Stylish ADA vanities set at a universal height of 34 inches with clear knee spaces.  Plan on 27 inches of vertical clearance for a wheelchair underneath. The sink faucets must be easily controlled by either wrist handles or levers. The faucets can be fitted on the side of the sink to make them easier to reach. Or install infra-red faucets that detect motion. Hang the mirror low enough for a seated person to see themselves, and tip the top of the mirror out. Bathroom vanities with universal height cabinet tops and open knee spaces are taking over the marketplace.  These new residential vanities do not need to look institutional.  They can be designed like any other piece of fine furniture. Scalding must be guarded against by using either insulating pipe wrap or a removable panel for the plumbing.


  • Easily controlled or motion sensor ADA compatible faucets
  • ADA Compatible Sinks with drains located at the rear and no greater than 6" deep
  • Removable front panels to prevent scalds from pipes
  • Pull out shelves and drawers where room permits
  • Cabinet tops at 34" universal height and no deeper than 24" for max reach distance

Handicap Bathroom Design

Better Approaches To The Toilet

Toilets are available in comfort heights eliminating the deep knee bend needed for seating.  Grab bars should be installed on THE REAR AND at least ONE side of the toilet. Ideally, the toilet should be positioned between two support bars 36 inches apart. A toilet seat 17 inches off the floor is a more comfortable height for everyone.

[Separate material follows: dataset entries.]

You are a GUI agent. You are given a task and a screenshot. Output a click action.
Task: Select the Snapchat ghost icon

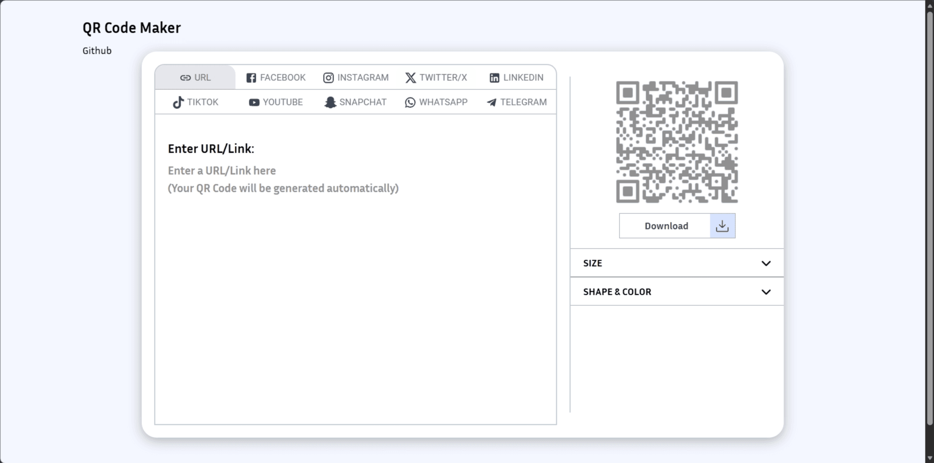coord(330,102)
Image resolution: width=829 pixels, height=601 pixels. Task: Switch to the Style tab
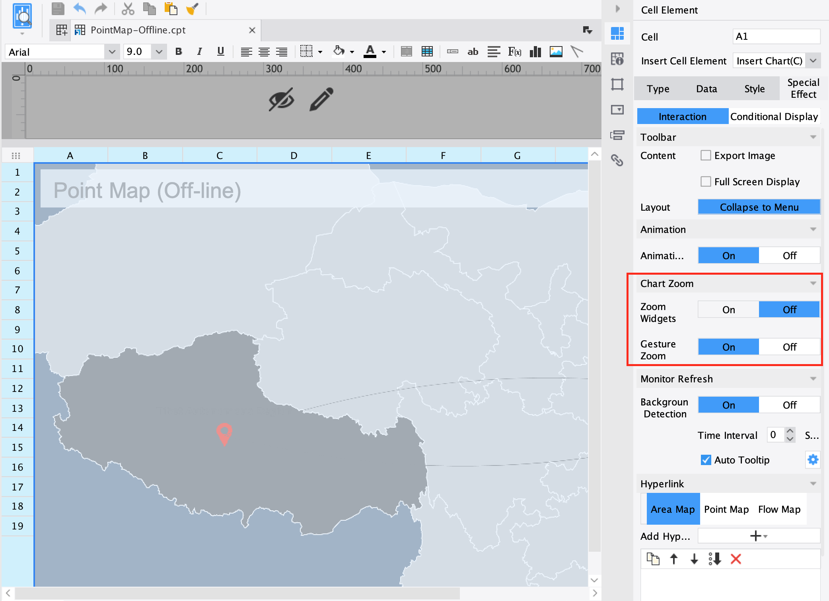click(754, 88)
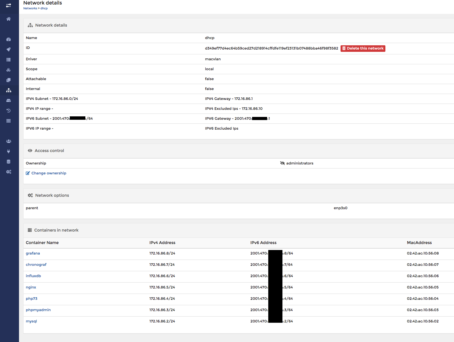Open Settings using the gears icon
The width and height of the screenshot is (454, 342).
9,172
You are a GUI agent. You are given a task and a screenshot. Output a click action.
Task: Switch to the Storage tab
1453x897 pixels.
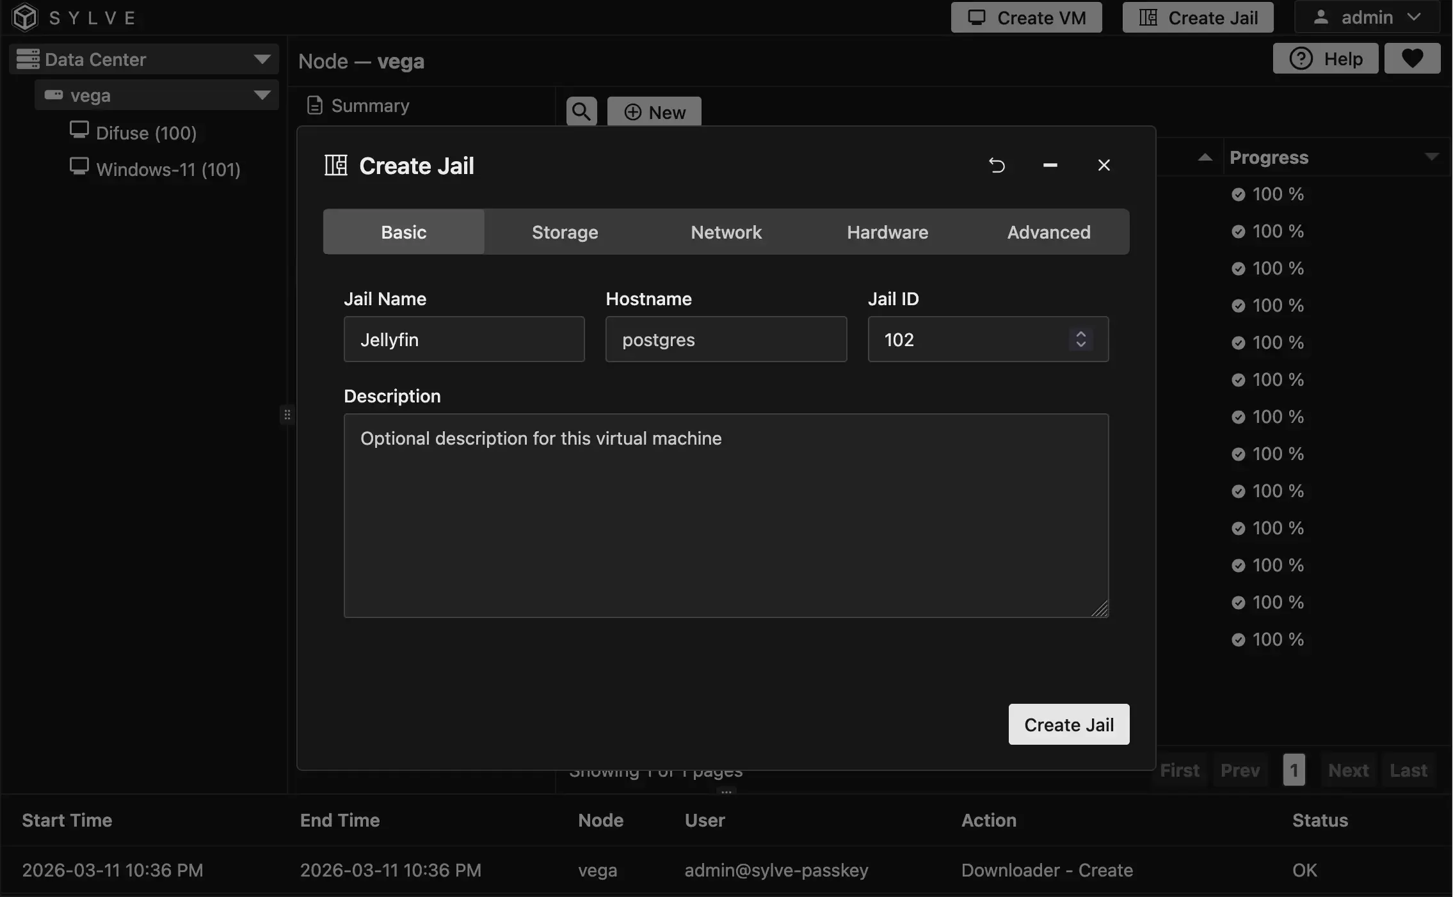click(x=564, y=232)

  • Toilets Installed In Open Areas and not in Closets
  • Proper Grab Bars For Safety
  • Accompanying Toilet Lifts If Needed
  • Soft close, heated, or lit toilet seats

Handicap Bathroom Requirements

Bathing Facilities

Curb-less roll in showers that are 5 feet wide and 3 feet deep (48"x 48"  is preferable) having a 36" clear entrance are advised for everyone.  The shower should contain at least a shower wand on a sliding bar for varying heights of use along with a regular shower head and control if desired.  Installing fixtures with a scald guard or lowering the temperature at the water heater is a must to prevent burns. Folding seats in the shower are useful if caretakers are ever involved.  Grab bars around the bath and especially in the shower on three walls should be used while non slip floor covering should always be considered. Walk in tubs are also a consideration but some people get chilled while the tub is draining. Install the slider bar for the hand held shower hose and head 4 feet above the floor so that the head can slide up to 6 feet high. Always use a shower valve that is thermostatically controlled and pressure-balanced to prevent scalds. If you desire a full body wash, you can include a regular shower head as well.

  • Surrounding Grab Bars In The Shower
  • Fold Down Seats
  • Shampoo Niches to Reduce Clutter
  • 36" Clear Shower Access
  • Deeper Showers Don't Require Doors

Within The General Population:

  More and more people are finding themselves needing disability bathroom remodels in Austin to modify the existing architecture of their homes due to the use of a wheelchair or walker while preparing to remain in their homes as they age in place. There are currently over 30 million Americans using wheelchairs and those numbers continue to increase as a large population of people with age related challenges look for ways to live independently in their homes.  Physical limitations affect many more people than the daily users of walkers and wheelchairs.  Many members of our life experienced or elder society have significant problems in dealing with their home environment.  Today's conventional building standards conflict with most people's accessibility when you consider our created architectural barriers concerning cabinetry and door opening widths, individual strength, range of motion, movement,  manual dexterity, balance, and coordination. Once the demands of our built environment exceed their capacities we become excluded from a room or even the entire home.  The building world must work in unison to be sure the entire living environment meets basic needs in addition to affordability and structural integrity for the consumer and home owner.  This includes both the home and the components within the home being accessible to all inhabitants.  Privacy, sense of belonging, sense of control, and the sense of safety and security make up the quality of life for any home and should be considered for any design increasing home accessibility.